Als de hemel fluistert: het noorderlicht boven de polder

Vanochtend rolde een zachte kop over mijn scherm: het noorderlicht had zijn sluier tot diep in het land uitgespreid. Het was geen alarmbel, geen grafiek, geen crisis; slechts een bericht dat de lucht zich even herinnerde hoe het is om te zingen. Ik legde de telefoon neer en keek naar buiten. In het dalende donker leek de wereld stilgezet, alsof elke ruit, elke sloot en elke tuinpaal het bericht had gelezen en even niet wist hoe verder te ademen.

Het nieuws als spiegel

Er zijn dagen waarop nieuws feiten stapelt tot muren; vanmorgen maakte het een raam. Men sprak over zonnestormen, indices en magnetische dans, maar ik voelde vooral een oud soort nabijheid. Als kind leerde ik de nacht kennen als iets dat je doorgeeft: de stilte van ouders in de keuken, het kloppen van verwarmingsbuizen, de geur van wol. Nu, jaren later, is het een hemel die zich buigt over daken, en ik, kleiner dan mijn zorgen, stap naar buiten om te luisteren.

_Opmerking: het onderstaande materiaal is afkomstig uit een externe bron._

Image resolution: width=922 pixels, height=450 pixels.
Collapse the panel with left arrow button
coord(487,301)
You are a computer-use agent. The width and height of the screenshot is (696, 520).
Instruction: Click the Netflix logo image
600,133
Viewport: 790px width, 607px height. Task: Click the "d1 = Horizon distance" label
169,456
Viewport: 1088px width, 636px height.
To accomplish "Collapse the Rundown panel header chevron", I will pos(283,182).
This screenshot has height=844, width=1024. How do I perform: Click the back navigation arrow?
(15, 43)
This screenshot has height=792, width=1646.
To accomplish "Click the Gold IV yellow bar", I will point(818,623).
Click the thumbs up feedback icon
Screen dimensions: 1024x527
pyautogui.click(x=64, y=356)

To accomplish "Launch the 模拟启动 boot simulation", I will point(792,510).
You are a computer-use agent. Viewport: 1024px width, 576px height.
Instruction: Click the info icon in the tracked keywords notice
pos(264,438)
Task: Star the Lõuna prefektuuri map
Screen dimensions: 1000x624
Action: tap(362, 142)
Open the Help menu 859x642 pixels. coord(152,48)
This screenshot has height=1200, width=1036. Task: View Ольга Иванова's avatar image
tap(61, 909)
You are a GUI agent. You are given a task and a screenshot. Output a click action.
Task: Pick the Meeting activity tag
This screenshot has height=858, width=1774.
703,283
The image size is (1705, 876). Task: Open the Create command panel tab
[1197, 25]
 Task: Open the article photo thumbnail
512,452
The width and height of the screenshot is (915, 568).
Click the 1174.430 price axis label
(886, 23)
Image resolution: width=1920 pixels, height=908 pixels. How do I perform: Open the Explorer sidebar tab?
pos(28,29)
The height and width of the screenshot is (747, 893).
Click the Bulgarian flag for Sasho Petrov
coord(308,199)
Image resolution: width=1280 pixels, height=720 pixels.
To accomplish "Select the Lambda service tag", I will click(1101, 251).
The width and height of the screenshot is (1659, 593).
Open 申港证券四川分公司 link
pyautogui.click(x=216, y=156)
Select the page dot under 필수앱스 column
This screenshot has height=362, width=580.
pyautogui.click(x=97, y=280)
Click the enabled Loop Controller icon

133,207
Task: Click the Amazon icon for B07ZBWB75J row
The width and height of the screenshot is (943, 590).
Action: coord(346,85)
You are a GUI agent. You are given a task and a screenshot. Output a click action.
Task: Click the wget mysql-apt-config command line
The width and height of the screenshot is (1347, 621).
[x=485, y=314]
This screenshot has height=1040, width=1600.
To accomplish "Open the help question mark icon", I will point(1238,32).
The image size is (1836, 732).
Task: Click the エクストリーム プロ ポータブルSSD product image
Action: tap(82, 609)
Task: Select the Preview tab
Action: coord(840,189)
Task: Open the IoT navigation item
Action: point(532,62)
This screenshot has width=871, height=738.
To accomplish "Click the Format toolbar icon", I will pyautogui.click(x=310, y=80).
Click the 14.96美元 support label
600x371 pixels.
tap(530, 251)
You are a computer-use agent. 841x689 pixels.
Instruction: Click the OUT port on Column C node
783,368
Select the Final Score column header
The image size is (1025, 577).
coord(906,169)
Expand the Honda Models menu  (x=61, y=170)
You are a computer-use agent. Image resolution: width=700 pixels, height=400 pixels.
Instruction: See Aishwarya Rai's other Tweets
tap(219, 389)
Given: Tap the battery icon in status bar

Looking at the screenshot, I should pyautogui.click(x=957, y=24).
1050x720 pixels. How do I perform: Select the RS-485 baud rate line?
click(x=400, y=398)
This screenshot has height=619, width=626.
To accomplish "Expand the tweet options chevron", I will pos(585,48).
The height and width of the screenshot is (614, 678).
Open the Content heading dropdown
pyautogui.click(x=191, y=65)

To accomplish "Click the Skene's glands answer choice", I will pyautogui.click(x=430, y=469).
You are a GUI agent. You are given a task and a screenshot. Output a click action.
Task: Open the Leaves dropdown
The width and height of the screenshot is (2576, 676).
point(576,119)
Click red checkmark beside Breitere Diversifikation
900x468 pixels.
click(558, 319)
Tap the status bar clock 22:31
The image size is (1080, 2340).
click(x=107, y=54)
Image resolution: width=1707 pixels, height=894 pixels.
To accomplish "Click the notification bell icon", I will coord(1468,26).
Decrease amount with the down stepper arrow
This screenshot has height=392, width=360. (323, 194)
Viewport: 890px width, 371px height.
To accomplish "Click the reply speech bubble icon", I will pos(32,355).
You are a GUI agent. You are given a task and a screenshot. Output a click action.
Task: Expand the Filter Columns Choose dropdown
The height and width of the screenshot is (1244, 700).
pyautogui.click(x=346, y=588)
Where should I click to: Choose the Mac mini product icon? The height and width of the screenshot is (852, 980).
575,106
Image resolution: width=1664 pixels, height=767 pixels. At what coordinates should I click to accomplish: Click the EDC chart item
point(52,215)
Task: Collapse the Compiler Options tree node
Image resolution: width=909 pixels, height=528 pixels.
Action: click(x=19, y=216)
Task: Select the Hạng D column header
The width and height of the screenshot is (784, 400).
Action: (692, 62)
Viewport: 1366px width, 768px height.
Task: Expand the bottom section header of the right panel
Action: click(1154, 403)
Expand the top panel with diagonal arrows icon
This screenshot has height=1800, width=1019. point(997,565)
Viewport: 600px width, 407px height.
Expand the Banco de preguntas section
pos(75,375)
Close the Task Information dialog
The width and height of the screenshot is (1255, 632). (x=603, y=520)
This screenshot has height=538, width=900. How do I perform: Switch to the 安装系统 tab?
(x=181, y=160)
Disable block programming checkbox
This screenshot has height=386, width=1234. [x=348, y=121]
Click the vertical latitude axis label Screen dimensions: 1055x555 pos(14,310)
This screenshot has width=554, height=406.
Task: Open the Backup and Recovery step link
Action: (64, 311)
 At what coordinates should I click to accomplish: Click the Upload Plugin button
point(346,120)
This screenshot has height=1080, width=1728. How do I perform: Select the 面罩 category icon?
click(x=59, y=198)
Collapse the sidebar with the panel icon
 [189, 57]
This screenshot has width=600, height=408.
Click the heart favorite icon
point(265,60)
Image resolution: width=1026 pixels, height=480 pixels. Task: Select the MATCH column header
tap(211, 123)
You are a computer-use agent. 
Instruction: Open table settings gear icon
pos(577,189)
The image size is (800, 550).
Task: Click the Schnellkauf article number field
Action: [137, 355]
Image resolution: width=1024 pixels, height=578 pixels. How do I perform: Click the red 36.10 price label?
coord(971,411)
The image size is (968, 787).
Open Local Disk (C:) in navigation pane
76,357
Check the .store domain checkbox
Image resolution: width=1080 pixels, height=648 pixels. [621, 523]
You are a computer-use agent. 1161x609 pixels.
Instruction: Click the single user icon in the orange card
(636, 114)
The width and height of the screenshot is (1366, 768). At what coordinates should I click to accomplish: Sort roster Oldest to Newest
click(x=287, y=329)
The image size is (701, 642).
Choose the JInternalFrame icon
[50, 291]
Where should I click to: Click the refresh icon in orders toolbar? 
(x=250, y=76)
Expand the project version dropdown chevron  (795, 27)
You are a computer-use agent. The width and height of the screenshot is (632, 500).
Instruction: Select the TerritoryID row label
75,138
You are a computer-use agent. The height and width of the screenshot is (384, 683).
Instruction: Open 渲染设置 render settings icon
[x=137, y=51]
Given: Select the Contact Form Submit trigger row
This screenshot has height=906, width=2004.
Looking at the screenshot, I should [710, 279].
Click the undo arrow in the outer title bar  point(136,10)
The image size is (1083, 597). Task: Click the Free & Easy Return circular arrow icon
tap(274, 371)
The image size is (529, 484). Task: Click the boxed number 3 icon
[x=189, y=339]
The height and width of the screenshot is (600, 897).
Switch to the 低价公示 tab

De meetbaarheid van het fenomeen – een cijfer voor intensiteit, een kaart voor zicht – raakt me en laat me tegelijk los. Want wat is een waarde op papier vergeleken met het even stilstaan van de adem? Het nieuws noemt het zeldzaam, maar voor mij voelt het vertrouwd: die paar seconden waarin je beseft dat de wereld groter is dan jouw cirkel van licht.

De kleur van stilte

Langs de polderweg tekent een oude molen zich af, de wieken donker tegen een sluier van groen en zacht roze. Slootwater draagt het licht mee, rimpelt niet, bewaart. In de verte glijdt een fietser, twee stippen warm wit die een eigen, kleiner heelal maken. De stad ligt als een gedachte aan de horizon; ambulancegeluiden komen en gaan, geen verhaal, slechts beweging. Ik denk aan alle keren dat wij het donker wilden verjagen met lampen, en hoe de hemel vandaag terugknippert: bewaar ook mij even, niet in pixels, maar in kijken.

Wat we meenemen

Misschien is het alleen dit: dat het nieuws ons soms uit de pas laat lopen met onze agenda. Dat we, tussen minuten en meldingen, een traag ritme vinden waarbinnen we weer woorden zoeken die niet op productiviteit lijken. Ik zal straks weer naar binnen gaan, koffie zetten, mails lezen. Maar iets blijft onder de huid: een dunne draad tussen het hier en het onmetelijke, een herinnering dat wachten ook een vorm van reizen is. En als de lucht straks weer gewoon grijs is, zal ik het niet jammer vinden; ik zal dankbaar zijn dat ik me even heb laten wegnemen door een kleur die niets wilde uitleggen en alles zachtjes aanwees.